Despite Lamer CJ’s great efforts in the late eighties and early nineties to imbue the objective standard with the personal characteristics of the accused as a concession to human frailties in order to ensure the morally innocent would not be captured by the criminal law, the “reasonably prudent parent” does not “look” like the accused. The “modification” to the objective standard, if it can even be called that, lies in the requirement that the trier of fact assess the standard in light of the circumstances of the case. Therefore, it is in the determination of the facts and how they connect to both the actus reus and mens rea requirements, which will result in a finding that certain parental conduct is or is not criminal.

Of course, this suggests a range of contextualized conduct that will attract penal sanctioning. In fact, many cases involving the death of a child result in charges of murder (s. 229) or manslaughter (s. 222(5)(a) or (b)) or criminal negligence causing death (s.221). The legal duty found under s.215 can provide the underlying unlawful act for all of these charges, even for the offence of murder, which requires a subjective fault element. For example, in R v Boittneau, (269 CCC (3d) 227, 2011 ONCA 194) the grandparents were convicted of second-degree murder for the neglect of their grandson. Another Alberta trial is soon to begin in which the parents are charged with first-degree murder as a result of the death of their son who died of a bacterial infection, allegedly contracted as a result neglect.  Some cases, not involving a fatality, may be a criminal negligence charge, under s. 219 of the Criminal Code, predicated on s. 215 as the legal duty required as part of the actus reus of the offence. In those cases, the prosecution must not only establish the required elements of s. 215 but must also prove that the conduct of the accused, objectively viewed, displayed a “wanton and reckless disregard for the lives and safety of others” and was a marked and substantial departure from the required standard. The higher degree of departure being both “marked” and “substantial” is consistent with the higher possible penalties upon conviction (see R v ADH, [2013] 2 SCR 269, 2013 SCC 28 Cromwell J at para 61).

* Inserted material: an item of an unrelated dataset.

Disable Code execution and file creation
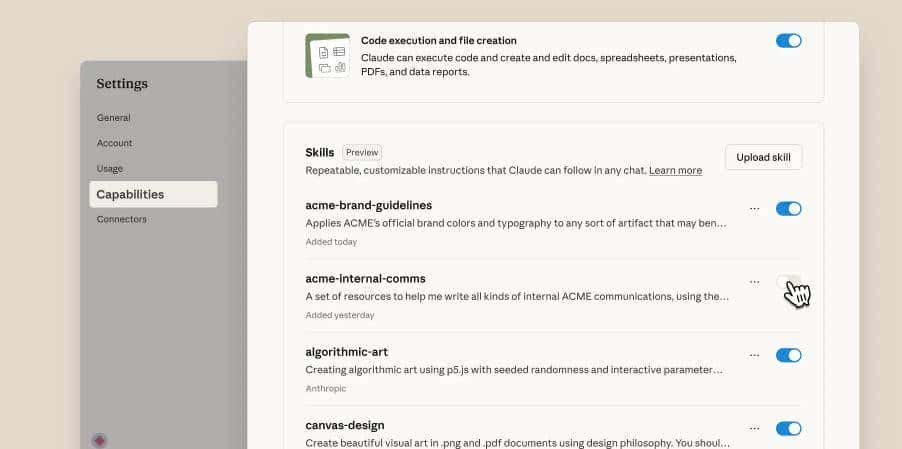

Understanding the background and make-up of s. 215 does assist us in discussing the Stephan case and the resultant public interest in the file. In many ways, the circumstances fit easily within the legal duty as outlined in s. 215 and the judicial interpretation of the necessaries of life. There are many cases where a parent’s failure to provide a child with prompt and adequate medical attention has resulted in a conviction under s. 215 or for the more serious offences of criminal negligence or manslaughter. Some of these cases are in the context of the belief system of the parents, typically on religious grounds. In the seminal case of Tutton and Tutton ([1989] 1 SCR 1392), Arthur and Carol Tutton were convicted of manslaughter as a result of stopping their diabetic child’s insulin injections in favour of faith healing. The Supreme Court of Canada sent the matter back for retrial but on the basis of the inadequacy of the charge to the jury on the defence of mistake of fact. In that case too, public opinion was divided. According to a news article describing the conviction, “a number of supporters cried and embraced” the Tuttons.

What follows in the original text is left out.